Provided records —
========================================================================

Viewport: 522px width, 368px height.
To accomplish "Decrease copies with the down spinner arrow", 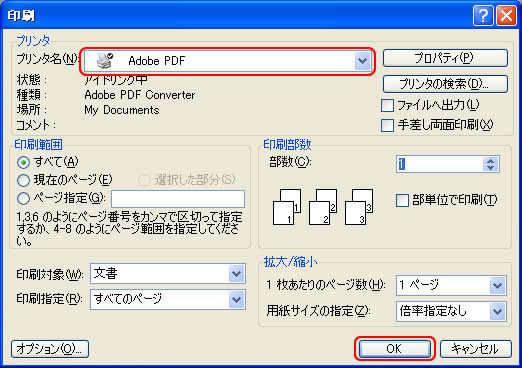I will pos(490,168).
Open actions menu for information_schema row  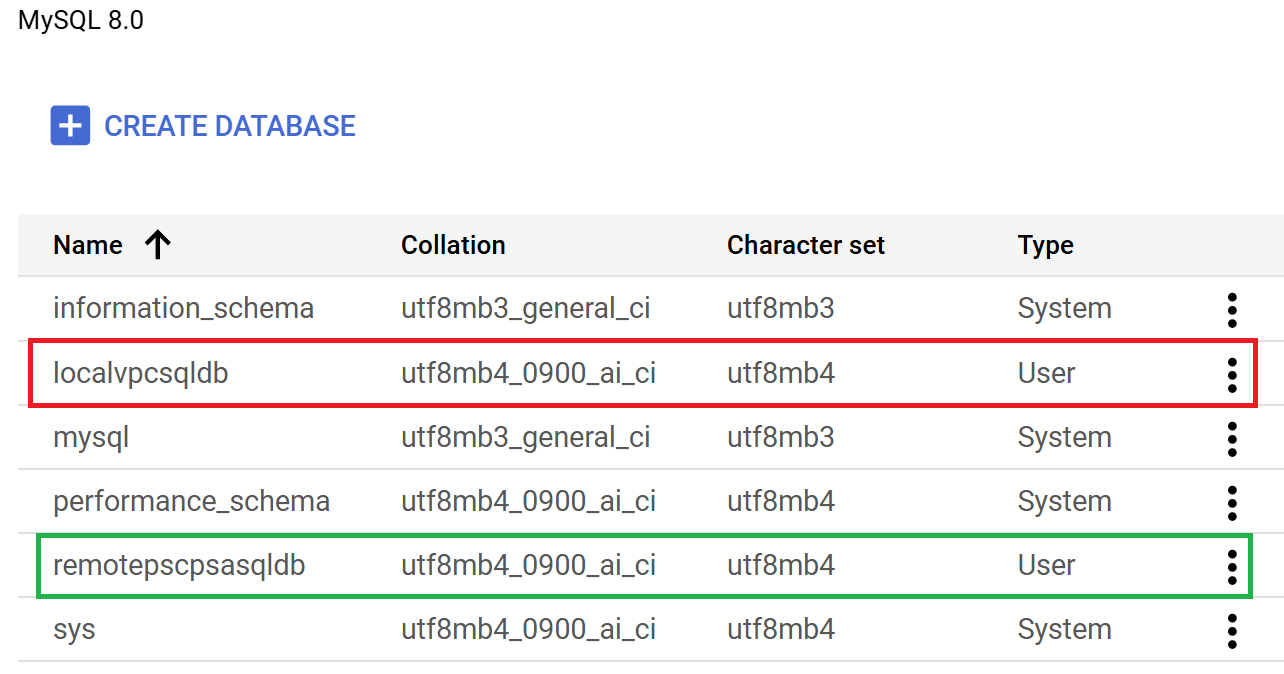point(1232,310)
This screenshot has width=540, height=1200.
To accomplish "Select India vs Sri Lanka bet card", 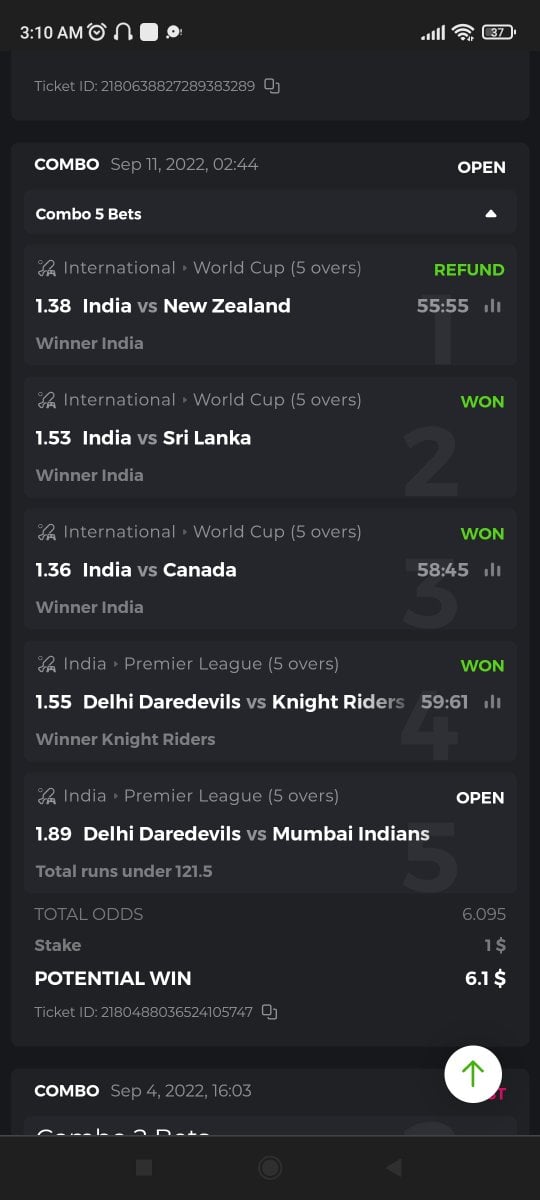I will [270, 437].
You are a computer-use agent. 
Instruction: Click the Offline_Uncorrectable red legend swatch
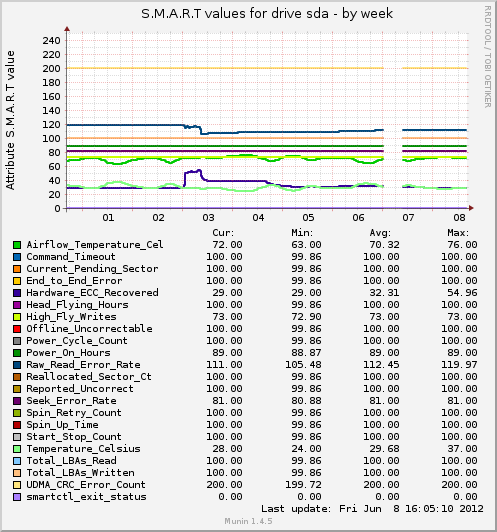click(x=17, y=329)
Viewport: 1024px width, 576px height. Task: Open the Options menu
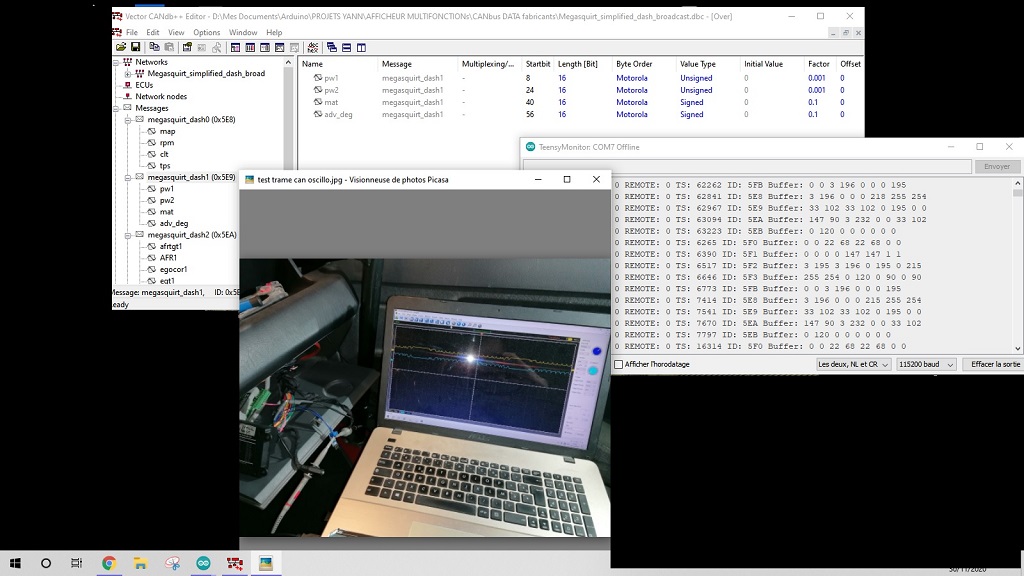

========================================================================

Task brief —
Which lines of the material contain the string "Viewport"? List each of them.

Written solution —
Viewport: 522px width, 368px height.
Viewport: 1024px width, 576px height. Task: Open the Options menu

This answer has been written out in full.